▶ **Task objective**: Could you output every line of the data below as a Markdown table with a Row column holding a number and a Line column holding the line, leaving out blank lines?

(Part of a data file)

[START]

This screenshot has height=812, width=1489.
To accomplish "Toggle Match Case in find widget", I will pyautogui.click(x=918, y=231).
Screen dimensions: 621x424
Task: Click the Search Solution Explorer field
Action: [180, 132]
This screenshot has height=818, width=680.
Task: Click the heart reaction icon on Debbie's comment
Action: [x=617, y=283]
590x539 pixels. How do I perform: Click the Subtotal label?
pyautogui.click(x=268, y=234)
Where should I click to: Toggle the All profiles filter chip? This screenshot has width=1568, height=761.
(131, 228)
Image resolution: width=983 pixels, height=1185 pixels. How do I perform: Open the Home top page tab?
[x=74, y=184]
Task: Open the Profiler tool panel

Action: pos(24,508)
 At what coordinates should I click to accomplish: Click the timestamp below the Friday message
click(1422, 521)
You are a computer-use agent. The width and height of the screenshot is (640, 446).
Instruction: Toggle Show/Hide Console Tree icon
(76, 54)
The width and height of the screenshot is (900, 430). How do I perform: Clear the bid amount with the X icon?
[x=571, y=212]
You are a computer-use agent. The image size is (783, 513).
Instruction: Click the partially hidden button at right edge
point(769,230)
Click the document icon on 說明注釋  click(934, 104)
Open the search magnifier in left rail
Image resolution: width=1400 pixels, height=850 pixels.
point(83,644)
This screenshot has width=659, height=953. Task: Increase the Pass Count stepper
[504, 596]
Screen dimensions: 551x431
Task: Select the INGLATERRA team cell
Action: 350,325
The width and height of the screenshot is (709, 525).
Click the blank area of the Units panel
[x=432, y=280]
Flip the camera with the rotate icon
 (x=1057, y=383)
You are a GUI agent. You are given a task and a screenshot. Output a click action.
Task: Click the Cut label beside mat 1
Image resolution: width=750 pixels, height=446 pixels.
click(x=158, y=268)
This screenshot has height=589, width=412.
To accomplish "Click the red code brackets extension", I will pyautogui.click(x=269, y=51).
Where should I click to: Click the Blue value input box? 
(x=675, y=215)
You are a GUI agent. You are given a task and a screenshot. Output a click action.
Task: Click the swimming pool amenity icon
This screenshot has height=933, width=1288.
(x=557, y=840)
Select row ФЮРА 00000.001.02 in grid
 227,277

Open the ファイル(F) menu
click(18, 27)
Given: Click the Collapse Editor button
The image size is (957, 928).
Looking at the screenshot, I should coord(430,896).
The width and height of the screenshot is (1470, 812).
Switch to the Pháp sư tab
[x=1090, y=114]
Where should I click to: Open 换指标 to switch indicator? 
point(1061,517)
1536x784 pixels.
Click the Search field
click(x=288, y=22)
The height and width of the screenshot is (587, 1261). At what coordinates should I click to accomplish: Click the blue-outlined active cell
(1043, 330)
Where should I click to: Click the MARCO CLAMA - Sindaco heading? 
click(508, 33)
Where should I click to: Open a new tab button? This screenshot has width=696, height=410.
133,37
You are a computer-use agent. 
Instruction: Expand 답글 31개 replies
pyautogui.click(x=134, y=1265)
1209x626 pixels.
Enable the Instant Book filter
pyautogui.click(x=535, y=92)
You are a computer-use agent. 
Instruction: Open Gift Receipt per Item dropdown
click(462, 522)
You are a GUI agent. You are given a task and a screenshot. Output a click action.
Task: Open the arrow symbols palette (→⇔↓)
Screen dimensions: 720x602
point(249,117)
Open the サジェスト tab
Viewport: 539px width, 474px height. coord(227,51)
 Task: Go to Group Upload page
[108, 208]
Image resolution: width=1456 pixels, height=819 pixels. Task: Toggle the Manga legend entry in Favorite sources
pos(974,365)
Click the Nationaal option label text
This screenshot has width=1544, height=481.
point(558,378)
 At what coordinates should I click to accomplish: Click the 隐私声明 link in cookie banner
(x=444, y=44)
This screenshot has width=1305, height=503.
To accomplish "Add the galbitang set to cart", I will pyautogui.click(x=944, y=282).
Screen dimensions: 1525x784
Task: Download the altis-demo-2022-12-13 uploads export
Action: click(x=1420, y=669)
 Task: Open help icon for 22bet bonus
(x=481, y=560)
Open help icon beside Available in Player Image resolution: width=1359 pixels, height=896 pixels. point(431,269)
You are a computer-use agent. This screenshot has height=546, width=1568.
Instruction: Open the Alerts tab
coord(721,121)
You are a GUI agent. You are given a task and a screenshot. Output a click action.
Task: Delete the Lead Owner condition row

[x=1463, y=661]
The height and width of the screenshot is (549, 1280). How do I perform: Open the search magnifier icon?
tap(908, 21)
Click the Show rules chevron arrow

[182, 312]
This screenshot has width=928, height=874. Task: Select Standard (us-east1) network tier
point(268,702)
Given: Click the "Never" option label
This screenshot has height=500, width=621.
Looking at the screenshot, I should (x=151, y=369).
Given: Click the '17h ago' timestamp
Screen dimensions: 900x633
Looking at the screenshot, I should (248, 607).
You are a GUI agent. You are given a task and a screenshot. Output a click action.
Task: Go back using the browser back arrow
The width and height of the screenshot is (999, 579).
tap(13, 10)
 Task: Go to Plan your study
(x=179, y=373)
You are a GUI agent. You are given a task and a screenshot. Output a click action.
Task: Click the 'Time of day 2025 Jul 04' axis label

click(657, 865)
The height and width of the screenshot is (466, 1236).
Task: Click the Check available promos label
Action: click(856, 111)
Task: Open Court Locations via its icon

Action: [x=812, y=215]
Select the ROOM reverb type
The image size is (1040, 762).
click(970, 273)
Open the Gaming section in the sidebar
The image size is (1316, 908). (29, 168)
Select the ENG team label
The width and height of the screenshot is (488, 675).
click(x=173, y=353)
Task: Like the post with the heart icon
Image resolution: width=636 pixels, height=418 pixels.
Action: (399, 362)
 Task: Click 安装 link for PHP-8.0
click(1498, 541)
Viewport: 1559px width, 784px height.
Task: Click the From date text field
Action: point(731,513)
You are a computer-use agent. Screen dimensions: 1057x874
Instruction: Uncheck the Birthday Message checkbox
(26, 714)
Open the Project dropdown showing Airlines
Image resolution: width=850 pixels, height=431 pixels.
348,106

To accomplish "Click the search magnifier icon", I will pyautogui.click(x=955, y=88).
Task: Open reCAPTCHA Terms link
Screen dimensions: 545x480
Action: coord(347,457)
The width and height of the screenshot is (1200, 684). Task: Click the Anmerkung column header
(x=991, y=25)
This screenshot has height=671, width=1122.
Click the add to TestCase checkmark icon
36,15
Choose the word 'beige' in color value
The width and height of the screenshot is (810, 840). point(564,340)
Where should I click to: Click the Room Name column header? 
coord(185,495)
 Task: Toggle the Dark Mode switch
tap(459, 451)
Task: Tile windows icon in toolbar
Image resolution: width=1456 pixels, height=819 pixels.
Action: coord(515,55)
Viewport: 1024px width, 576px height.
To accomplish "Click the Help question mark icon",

[END]

▶ **Output of the exercise**:
| Row | Line |
|---|---|
| 1 | This screenshot has height=812, width=1489. |
| 2 | To accomplish "Toggle Match Case in find widget", I will pyautogui.click(x=918, y=231). |
| 3 | Screen dimensions: 621x424 |
| 4 | Task: Click the Search Solution Explorer field |
| 5 | Action: [180, 132] |
| 6 | This screenshot has height=818, width=680. |
| 7 | Task: Click the heart reaction icon on Debbie's comment |
| 8 | Action: [x=617, y=283] |
| 9 | 590x539 pixels. How do I perform: Click the Subtotal label? |
| 10 | pyautogui.click(x=268, y=234) |
| 11 | Where should I click to: Toggle the All profiles filter chip? This screenshot has width=1568, height=761. |
| 12 | (131, 228) |
| 13 | Image resolution: width=983 pixels, height=1185 pixels. How do I perform: Open the Home top page tab? |
| 14 | [x=74, y=184] |
| 15 | Task: Open the Profiler tool panel |
| 16 | Action: pos(24,508) |
| 17 |  At what coordinates should I click to accomplish: Click the timestamp below the Friday message |
| 18 | click(1422, 521) |
| 19 | You are a computer-use agent. The width and height of the screenshot is (640, 446). |
| 20 | Instruction: Toggle Show/Hide Console Tree icon |
| 21 | (76, 54) |
| 22 | The width and height of the screenshot is (900, 430). How do I perform: Clear the bid amount with the X icon? |
| 23 | [x=571, y=212] |
| 24 | You are a computer-use agent. The image size is (783, 513). |
| 25 | Instruction: Click the partially hidden button at right edge |
| 26 | point(769,230) |
| 27 | Click the document icon on 說明注釋  click(934, 104) |
| 28 | Open the search magnifier in left rail |
| 29 | Image resolution: width=1400 pixels, height=850 pixels. |
| 30 | point(83,644) |
| 31 | This screenshot has width=659, height=953. Task: Increase the Pass Count stepper |
| 32 | [504, 596] |
| 33 | Screen dimensions: 551x431 |
| 34 | Task: Select the INGLATERRA team cell |
| 35 | Action: 350,325 |
| 36 | The width and height of the screenshot is (709, 525). |
| 37 | Click the blank area of the Units panel |
| 38 | [x=432, y=280] |
| 39 | Flip the camera with the rotate icon |
| 40 |  (x=1057, y=383) |
| 41 | You are a GUI agent. You are given a task and a screenshot. Output a click action. |
| 42 | Task: Click the Cut label beside mat 1 |
| 43 | Image resolution: width=750 pixels, height=446 pixels. |
| 44 | click(x=158, y=268) |
| 45 | This screenshot has height=589, width=412. |
| 46 | To accomplish "Click the red code brackets extension", I will pyautogui.click(x=269, y=51). |
| 47 | Where should I click to: Click the Blue value input box?  |
| 48 | (x=675, y=215) |
| 49 | You are a GUI agent. You are given a task and a screenshot. Output a click action. |
| 50 | Task: Click the swimming pool amenity icon |
| 51 | This screenshot has height=933, width=1288. |
| 52 | (x=557, y=840) |
| 53 | Select row ФЮРА 00000.001.02 in grid |
| 54 |  227,277 |
| 55 | Open the ファイル(F) menu |
| 56 | click(18, 27) |
| 57 | Given: Click the Collapse Editor button |
| 58 | The image size is (957, 928). |
| 59 | Looking at the screenshot, I should coord(430,896). |
| 60 | The width and height of the screenshot is (1470, 812). |
| 61 | Switch to the Pháp sư tab |
| 62 | [x=1090, y=114] |
| 63 | Where should I click to: Open 换指标 to switch indicator?  |
| 64 | point(1061,517) |
| 65 | 1536x784 pixels. |
| 66 | Click the Search field |
| 67 | click(x=288, y=22) |
| 68 | The height and width of the screenshot is (587, 1261). At what coordinates should I click to accomplish: Click the blue-outlined active cell |
| 69 | (1043, 330) |
| 70 | Where should I click to: Click the MARCO CLAMA - Sindaco heading?  |
| 71 | click(508, 33) |
| 72 | Where should I click to: Open a new tab button? This screenshot has width=696, height=410. |
| 73 | 133,37 |
| 74 | You are a computer-use agent.  |
| 75 | Instruction: Expand 답글 31개 replies |
| 76 | pyautogui.click(x=134, y=1265) |
| 77 | 1209x626 pixels. |
| 78 | Enable the Instant Book filter |
| 79 | pyautogui.click(x=535, y=92) |
| 80 | You are a computer-use agent.  |
| 81 | Instruction: Open Gift Receipt per Item dropdown |
| 82 | click(462, 522) |
| 83 | You are a GUI agent. You are given a task and a screenshot. Output a click action. |
| 84 | Task: Open the arrow symbols palette (→⇔↓) |
| 85 | Screen dimensions: 720x602 |
| 86 | point(249,117) |
| 87 | Open the サジェスト tab |
| 88 | Viewport: 539px width, 474px height. coord(227,51) |
| 89 |  Task: Go to Group Upload page |
| 90 | [108, 208] |
| 91 | Image resolution: width=1456 pixels, height=819 pixels. Task: Toggle the Manga legend entry in Favorite sources |
| 92 | pos(974,365) |
| 93 | Click the Nationaal option label text |
| 94 | This screenshot has width=1544, height=481. |
| 95 | point(558,378) |
| 96 |  At what coordinates should I click to accomplish: Click the 隐私声明 link in cookie banner |
| 97 | (x=444, y=44) |
| 98 | This screenshot has width=1305, height=503. |
| 99 | To accomplish "Add the galbitang set to cart", I will pyautogui.click(x=944, y=282). |
| 100 | Screen dimensions: 1525x784 |
| 101 | Task: Download the altis-demo-2022-12-13 uploads export |
| 102 | Action: click(x=1420, y=669) |
| 103 |  Task: Open help icon for 22bet bonus |
| 104 | (x=481, y=560) |
| 105 | Open help icon beside Available in Player Image resolution: width=1359 pixels, height=896 pixels. point(431,269) |
| 106 | You are a computer-use agent. This screenshot has height=546, width=1568. |
| 107 | Instruction: Open the Alerts tab |
| 108 | coord(721,121) |
| 109 | You are a GUI agent. You are given a task and a screenshot. Output a click action. |
| 110 | Task: Delete the Lead Owner condition row |
| 111 | [x=1463, y=661] |
| 112 | The height and width of the screenshot is (549, 1280). How do I perform: Open the search magnifier icon? |
| 113 | tap(908, 21) |
| 114 | Click the Show rules chevron arrow |
| 115 | [182, 312] |
| 116 | This screenshot has width=928, height=874. Task: Select Standard (us-east1) network tier |
| 117 | point(268,702) |
| 118 | Given: Click the "Never" option label |
| 119 | This screenshot has height=500, width=621. |
| 120 | Looking at the screenshot, I should (x=151, y=369). |
| 121 | Given: Click the '17h ago' timestamp |
| 122 | Screen dimensions: 900x633 |
| 123 | Looking at the screenshot, I should (248, 607). |
| 124 | You are a GUI agent. You are given a task and a screenshot. Output a click action. |
| 125 | Task: Go back using the browser back arrow |
| 126 | The width and height of the screenshot is (999, 579). |
| 127 | tap(13, 10) |
| 128 |  Task: Go to Plan your study |
| 129 | (x=179, y=373) |
| 130 | You are a GUI agent. You are given a task and a screenshot. Output a click action. |
| 131 | Task: Click the 'Time of day 2025 Jul 04' axis label |
| 132 | click(657, 865) |
| 133 | The height and width of the screenshot is (466, 1236). |
| 134 | Task: Click the Check available promos label |
| 135 | Action: click(856, 111) |
| 136 | Task: Open Court Locations via its icon |
| 137 | Action: [x=812, y=215] |
| 138 | Select the ROOM reverb type |
| 139 | The image size is (1040, 762). |
| 140 | click(970, 273) |
| 141 | Open the Gaming section in the sidebar |
| 142 | The image size is (1316, 908). (29, 168) |
| 143 | Select the ENG team label |
| 144 | The width and height of the screenshot is (488, 675). |
| 145 | click(x=173, y=353) |
| 146 | Task: Like the post with the heart icon |
| 147 | Image resolution: width=636 pixels, height=418 pixels. |
| 148 | Action: (399, 362) |
| 149 |  Task: Click 安装 link for PHP-8.0 |
| 150 | click(1498, 541) |
| 151 | Viewport: 1559px width, 784px height. |
| 152 | Task: Click the From date text field |
| 153 | Action: point(731,513) |
| 154 | You are a computer-use agent. Screen dimensions: 1057x874 |
| 155 | Instruction: Uncheck the Birthday Message checkbox |
| 156 | (26, 714) |
| 157 | Open the Project dropdown showing Airlines |
| 158 | Image resolution: width=850 pixels, height=431 pixels. |
| 159 | 348,106 |
| 160 | To accomplish "Click the search magnifier icon", I will pyautogui.click(x=955, y=88). |
| 161 | Task: Open reCAPTCHA Terms link |
| 162 | Screen dimensions: 545x480 |
| 163 | Action: coord(347,457) |
| 164 | The width and height of the screenshot is (1200, 684). Task: Click the Anmerkung column header |
| 165 | (x=991, y=25) |
| 166 | This screenshot has height=671, width=1122. |
| 167 | Click the add to TestCase checkmark icon |
| 168 | 36,15 |
| 169 | Choose the word 'beige' in color value |
| 170 | The width and height of the screenshot is (810, 840). point(564,340) |
| 171 | Where should I click to: Click the Room Name column header?  |
| 172 | coord(185,495) |
| 173 |  Task: Toggle the Dark Mode switch |
| 174 | tap(459, 451) |
| 175 | Task: Tile windows icon in toolbar |
| 176 | Image resolution: width=1456 pixels, height=819 pixels. |
| 177 | Action: coord(515,55) |
| 178 | Viewport: 1024px width, 576px height. |
| 179 | To accomplish "Click the Help question mark icon", |